Kenan: Gönül ferman dinlemiyor.
Kenan: Kendimden biliyorum.
Zülal: Biz de birbirimizi seviyoruz. İki tarafta mutlu olsun.
Zülal: Aynı şeyi sen yapmışken neden büyütüyorsun.
Kenan: Aynı şeyi yapmadım.
Kenan: Anlamıyorsun işte beni.
Kenan: Aynı şeyi falan yapmadım.
Kenan: Bir gün gelip kardeşimle sevgili olduğunu söylemedi.
Kenan: Bana anlatmadı ikisi de.
Kenan: Burnunu kırmasaydım söyleyecekleri de hâlâ yoktu.

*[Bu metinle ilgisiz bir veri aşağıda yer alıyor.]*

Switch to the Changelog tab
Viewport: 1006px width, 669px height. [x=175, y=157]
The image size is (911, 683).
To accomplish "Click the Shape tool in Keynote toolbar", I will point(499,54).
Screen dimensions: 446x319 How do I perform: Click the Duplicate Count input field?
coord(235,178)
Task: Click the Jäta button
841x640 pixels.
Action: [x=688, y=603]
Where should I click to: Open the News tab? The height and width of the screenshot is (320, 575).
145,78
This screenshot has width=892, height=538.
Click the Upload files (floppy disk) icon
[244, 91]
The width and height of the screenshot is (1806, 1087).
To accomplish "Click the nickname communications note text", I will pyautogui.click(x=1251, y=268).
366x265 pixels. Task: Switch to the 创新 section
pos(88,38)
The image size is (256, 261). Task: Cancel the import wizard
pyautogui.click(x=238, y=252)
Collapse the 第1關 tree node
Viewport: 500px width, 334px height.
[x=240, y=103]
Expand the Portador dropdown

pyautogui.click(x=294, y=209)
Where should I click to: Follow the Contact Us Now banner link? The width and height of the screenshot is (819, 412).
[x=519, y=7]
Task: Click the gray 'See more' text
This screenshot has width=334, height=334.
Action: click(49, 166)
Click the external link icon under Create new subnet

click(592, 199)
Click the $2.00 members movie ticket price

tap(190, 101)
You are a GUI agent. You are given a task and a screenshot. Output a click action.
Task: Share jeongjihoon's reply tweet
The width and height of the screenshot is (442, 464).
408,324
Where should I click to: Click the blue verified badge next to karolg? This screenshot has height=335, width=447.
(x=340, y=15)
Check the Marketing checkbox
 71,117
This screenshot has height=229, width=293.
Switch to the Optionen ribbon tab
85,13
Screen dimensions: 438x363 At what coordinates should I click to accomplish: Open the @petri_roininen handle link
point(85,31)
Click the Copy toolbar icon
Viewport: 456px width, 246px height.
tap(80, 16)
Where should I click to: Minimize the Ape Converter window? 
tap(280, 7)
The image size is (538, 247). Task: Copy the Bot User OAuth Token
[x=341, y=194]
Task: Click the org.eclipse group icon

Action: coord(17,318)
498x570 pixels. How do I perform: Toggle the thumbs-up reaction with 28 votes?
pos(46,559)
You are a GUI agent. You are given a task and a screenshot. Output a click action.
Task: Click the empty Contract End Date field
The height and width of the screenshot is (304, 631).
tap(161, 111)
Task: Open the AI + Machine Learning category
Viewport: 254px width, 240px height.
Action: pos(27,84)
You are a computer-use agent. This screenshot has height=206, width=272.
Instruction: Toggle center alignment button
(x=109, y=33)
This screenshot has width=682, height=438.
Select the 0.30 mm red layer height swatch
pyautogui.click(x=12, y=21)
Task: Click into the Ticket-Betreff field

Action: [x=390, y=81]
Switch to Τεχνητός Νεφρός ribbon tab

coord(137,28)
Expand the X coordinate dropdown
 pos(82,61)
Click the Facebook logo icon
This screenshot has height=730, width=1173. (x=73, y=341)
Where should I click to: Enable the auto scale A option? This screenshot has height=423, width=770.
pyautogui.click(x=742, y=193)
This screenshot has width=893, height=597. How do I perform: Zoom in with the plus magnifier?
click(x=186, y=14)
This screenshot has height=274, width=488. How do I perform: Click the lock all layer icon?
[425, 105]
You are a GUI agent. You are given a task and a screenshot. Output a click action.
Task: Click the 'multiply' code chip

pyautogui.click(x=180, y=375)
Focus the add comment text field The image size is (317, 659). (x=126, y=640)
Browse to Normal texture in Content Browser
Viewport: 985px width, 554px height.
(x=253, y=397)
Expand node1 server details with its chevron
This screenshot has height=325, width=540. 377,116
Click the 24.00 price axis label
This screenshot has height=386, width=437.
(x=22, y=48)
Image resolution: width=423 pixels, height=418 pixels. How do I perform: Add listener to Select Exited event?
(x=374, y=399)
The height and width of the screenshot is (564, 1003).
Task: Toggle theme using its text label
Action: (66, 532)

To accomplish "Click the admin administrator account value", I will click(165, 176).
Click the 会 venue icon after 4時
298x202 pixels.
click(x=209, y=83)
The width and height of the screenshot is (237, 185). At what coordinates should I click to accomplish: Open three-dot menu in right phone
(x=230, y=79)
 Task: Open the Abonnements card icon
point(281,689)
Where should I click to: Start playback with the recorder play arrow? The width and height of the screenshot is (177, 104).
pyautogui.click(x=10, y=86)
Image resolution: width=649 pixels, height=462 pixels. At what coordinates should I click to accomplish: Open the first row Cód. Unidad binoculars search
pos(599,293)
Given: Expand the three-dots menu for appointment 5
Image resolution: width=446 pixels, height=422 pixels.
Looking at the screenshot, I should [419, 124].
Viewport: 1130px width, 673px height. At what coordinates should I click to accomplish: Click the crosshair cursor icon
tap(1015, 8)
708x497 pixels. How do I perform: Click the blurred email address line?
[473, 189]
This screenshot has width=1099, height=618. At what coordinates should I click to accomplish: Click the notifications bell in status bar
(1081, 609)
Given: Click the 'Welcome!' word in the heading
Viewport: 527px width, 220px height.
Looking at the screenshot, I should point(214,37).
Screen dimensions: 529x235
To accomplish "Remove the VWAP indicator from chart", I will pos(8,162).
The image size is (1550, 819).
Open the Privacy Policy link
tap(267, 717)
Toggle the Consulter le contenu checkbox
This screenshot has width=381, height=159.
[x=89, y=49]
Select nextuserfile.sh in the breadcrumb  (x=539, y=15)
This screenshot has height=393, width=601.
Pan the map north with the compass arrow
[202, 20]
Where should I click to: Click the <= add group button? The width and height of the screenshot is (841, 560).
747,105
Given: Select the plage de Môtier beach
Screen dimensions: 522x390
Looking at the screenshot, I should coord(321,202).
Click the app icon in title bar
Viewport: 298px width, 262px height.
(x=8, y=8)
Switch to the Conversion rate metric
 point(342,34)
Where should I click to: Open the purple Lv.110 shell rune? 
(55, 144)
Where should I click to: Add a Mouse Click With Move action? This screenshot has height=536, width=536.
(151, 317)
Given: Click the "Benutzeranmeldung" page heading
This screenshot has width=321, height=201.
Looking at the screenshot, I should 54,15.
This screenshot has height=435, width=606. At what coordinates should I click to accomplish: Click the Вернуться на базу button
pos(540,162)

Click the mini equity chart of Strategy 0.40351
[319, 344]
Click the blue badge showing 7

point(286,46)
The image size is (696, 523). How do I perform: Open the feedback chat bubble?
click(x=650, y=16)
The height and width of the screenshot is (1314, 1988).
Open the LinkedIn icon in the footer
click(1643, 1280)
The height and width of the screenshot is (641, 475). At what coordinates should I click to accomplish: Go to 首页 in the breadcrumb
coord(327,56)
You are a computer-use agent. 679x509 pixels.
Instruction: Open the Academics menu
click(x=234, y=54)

Kenan: O kadar kötü arkadaş ya da abi olmadığımı düşünüyorum.
Kenan: Her zaman abiden izin alınmaz bu konuda ama abin büyüktür, tecrübesi vardır. Düşüncesini sor derim.
Kenan: Ailesinden korkup daha beterine düşen kızlarla dolu her taraf...
Kenan: Oya'ya...
Kenan: Benden bir şey saklama dedim.
Kenan: Neyi inkar ediyorlar?
Kenan: Kendine güvenmiyorsan sikik herif, arkadaşının kardeşine yan gözle bakmazsın.
Kenan: Güveniyorsan da gelir anlatırsın.
Kenan: Ama herif padişahın sol taşşşağı sıkıya gelemiyor.
Kenan: Kesin o söylettirmemiştir kardeşime.
Kenan: Ben bileyim sonra tanıyın birbirinizi. İki güne evlendireceğim sanki.
Kenan: Sen neden sakladın?
Kenan: Hiç bana onların sırrı onların söylemesi gerekirdi deme.
Zülal: Evet onların sırrı...
Kenan: Onlara ihanet edemezsin ama sevdiğini söylediğin adamı salla.
Kenan: İki öper affettirirsin zaten.
Zülal: İğrençleşme...
Kenan: Ben sana sordum.
Kenan: Yalan söylemeyi geçtim. Bir bilgiyi bile, bilerek benden saklarsan ben sana nasıl güveneceğim?
Kenan: Sana güvenip nasıl göreve gideceğim.
Kenan: Belki birkaç ay gelmeyeceğim.
Kenan: Bir asker güvendiğini arkasında bırakır.
Kenan: Güvenmezse aklı bıraktığında kalır.
Kenan: Aklı başka yerde olan ya görevini layıkıyla yerine getiremez ya da kurşunu yer.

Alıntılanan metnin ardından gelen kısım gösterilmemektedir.